Run the Streamable HTTP client:
python client/streamable_http_client.py
Run the SSE client:
python client/client.py
For host mode, include one of these headers in the client:
headers = {"Authorization": "Bearer ragflow-your-api-key"}
headers = {"api_key": "ragflow-your-api-key"}
The example clients currently use port 9382. If you start the server with the Docker defaults in this repository, use port 9388.
Docker
More Docker details are available in DOCKER.md.
Build the image:
docker build -t ragflow-mcp-server:latest .
Run with the default container port:
docker run --rm \
--name ragflow-mcp-server \
-p 9388:9388 \
-e RAGFLOW_MCP_HOST_API_KEY=ragflow-your-api-key \
ragflow-mcp-server:latest
If the RAGFlow backend runs on the host machine, Docker Desktop users should use host.docker.internal:
docker run --rm \
--name ragflow-mcp-server \
-p 9388:9388 \
-e RAGFLOW_MCP_BASE_URL=http://host.docker.internal:9380 \
-e RAGFLOW_MCP_HOST_API_KEY=ragflow-your-api-key \
ragflow-mcp-server:latest
Run with Docker Compose:
export RAGFLOW_MCP_HOST_API_KEY=ragflow-your-api-key
export RAGFLOW_MCP_BASE_URL=http://host.docker.internal:9380
docker compose up --build
PowerShell:
$env:RAGFLOW_MCP_HOST_API_KEY = "ragflow-your-api-key"
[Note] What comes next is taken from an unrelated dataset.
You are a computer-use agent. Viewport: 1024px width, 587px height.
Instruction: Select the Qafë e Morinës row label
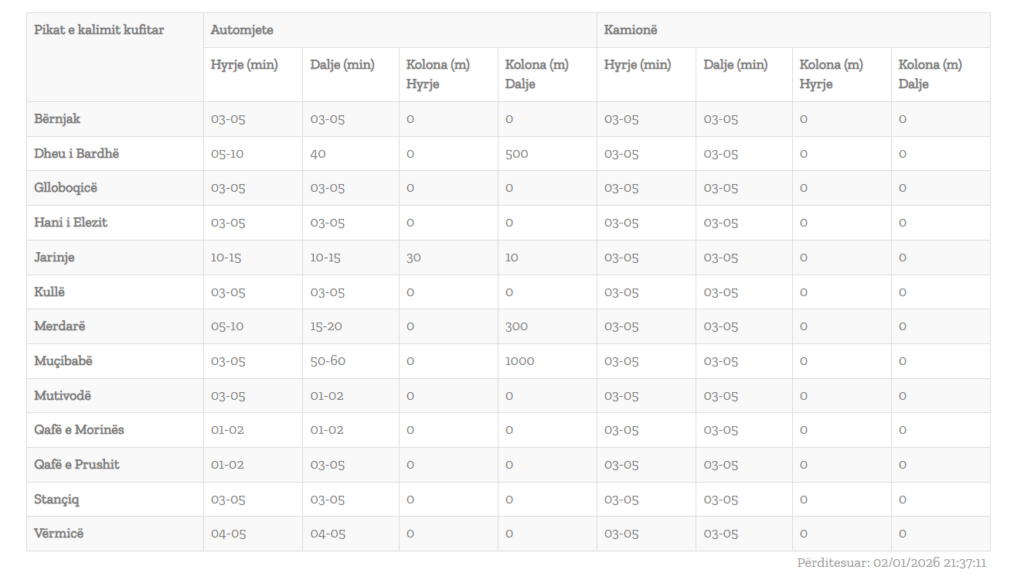coord(80,430)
$env:RAGFLOW_MCP_BASE_URL = "http://host.docker.internal:9380"
docker compose up --build
Stop Compose services:
docker compose down
Testing
Install runtime and test dependencies:
python -m pip install -r requirements.txt pytest pytest-asyncio
Run all tests:
pytest
Run the current focused test file:
pytest tests/test_document_ingest_file_uri.py
The tests use lightweight stubs for FastMCP internals, so the file URI validation and upload behavior can be tested without a running MCP server or RAGFlow backend.
Architecture
Startup Flow
- Click parses CLI options in
server/server.py. python-dotenvloads.env.- Environment variables override CLI values.
- FastMCP registers tools and lifespan context.
create_starlette_app()creates an ASGI app for/mcp,/sse, or both.- Uvicorn serves the ASGI app.
RAGFlow Connector
RAGFlowConnector owns communication with RAGFlow:
- It maintains one async HTTPX client.
- It forwards bearer credentials to RAGFlow.
- It maps backend failures into MCP tool errors.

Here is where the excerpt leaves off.